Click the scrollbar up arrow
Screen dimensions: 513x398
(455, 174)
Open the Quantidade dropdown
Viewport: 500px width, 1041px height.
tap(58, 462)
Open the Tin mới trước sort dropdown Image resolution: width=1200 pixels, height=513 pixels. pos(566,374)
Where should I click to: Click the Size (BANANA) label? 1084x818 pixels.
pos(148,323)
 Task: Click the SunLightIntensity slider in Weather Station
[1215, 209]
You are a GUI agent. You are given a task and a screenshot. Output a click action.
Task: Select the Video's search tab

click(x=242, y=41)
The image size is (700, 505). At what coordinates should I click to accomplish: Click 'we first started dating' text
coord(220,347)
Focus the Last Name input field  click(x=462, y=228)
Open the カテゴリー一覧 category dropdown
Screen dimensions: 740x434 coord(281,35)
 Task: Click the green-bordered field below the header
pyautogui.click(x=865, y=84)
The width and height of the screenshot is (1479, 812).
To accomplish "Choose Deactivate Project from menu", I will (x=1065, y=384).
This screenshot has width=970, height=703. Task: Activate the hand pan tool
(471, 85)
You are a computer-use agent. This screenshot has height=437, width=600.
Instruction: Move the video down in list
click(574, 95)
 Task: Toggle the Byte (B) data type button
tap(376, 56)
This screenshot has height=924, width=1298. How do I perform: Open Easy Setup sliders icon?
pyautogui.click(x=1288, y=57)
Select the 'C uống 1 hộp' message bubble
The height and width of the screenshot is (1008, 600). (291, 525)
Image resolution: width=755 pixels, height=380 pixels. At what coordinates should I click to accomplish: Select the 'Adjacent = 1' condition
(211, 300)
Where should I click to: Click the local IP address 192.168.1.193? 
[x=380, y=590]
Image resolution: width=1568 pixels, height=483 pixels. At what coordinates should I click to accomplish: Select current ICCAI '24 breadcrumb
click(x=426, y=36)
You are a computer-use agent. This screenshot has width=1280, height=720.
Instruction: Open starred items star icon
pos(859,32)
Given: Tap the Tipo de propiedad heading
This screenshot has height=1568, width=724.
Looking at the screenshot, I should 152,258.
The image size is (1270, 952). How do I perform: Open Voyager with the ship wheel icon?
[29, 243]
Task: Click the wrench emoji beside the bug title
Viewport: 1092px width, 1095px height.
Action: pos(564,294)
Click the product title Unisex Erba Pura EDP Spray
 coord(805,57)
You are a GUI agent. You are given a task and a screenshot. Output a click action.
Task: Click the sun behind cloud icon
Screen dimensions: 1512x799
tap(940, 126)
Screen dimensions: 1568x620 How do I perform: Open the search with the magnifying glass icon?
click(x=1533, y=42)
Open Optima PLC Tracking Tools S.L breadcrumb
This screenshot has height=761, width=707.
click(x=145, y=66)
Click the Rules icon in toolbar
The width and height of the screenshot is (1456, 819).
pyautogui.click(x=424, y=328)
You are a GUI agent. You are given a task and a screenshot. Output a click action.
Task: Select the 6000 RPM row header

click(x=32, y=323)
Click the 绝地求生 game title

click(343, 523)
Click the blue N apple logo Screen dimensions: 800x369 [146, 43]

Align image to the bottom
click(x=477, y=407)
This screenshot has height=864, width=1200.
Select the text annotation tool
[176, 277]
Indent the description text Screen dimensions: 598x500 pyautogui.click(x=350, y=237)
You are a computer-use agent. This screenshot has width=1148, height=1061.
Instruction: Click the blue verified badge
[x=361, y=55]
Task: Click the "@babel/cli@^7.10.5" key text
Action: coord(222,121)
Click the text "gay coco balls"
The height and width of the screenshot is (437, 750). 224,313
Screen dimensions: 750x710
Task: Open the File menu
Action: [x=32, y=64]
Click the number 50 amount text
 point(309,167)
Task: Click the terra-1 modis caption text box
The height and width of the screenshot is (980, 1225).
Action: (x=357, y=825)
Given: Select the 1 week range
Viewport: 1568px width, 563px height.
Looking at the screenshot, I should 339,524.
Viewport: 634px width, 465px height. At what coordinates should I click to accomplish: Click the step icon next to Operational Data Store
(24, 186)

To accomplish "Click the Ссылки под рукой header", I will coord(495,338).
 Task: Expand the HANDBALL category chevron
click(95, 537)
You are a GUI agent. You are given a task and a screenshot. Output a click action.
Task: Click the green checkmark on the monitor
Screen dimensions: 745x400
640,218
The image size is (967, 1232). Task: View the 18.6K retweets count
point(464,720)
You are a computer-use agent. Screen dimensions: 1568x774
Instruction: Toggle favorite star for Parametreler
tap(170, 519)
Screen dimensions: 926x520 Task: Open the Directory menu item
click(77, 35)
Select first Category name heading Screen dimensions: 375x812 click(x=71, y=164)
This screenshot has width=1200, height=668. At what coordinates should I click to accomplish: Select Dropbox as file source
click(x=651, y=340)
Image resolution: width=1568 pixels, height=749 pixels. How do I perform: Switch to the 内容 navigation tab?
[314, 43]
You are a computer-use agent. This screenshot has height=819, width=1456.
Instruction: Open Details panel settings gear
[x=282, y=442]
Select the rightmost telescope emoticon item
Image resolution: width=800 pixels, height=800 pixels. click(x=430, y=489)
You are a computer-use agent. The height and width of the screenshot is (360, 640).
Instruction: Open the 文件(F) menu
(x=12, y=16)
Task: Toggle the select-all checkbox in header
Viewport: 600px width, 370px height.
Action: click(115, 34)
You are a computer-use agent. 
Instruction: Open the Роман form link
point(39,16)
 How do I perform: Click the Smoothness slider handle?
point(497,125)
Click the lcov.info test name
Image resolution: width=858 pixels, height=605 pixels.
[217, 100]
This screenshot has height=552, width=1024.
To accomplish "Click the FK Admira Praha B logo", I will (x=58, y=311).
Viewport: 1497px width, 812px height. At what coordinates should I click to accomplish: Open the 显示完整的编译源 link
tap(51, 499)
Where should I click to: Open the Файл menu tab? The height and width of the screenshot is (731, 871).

= = = =

*WHAT NEEDS TO BE DONE*:
Restate word for word only the lines running from the beginning of the data to the line holding "Open the Tin", both included.

*WRITTEN ANSWER*:
Click the scrollbar up arrow
Screen dimensions: 513x398
(455, 174)
Open the Quantidade dropdown
Viewport: 500px width, 1041px height.
tap(58, 462)
Open the Tin mới trước sort dropdown Image resolution: width=1200 pixels, height=513 pixels. pos(566,374)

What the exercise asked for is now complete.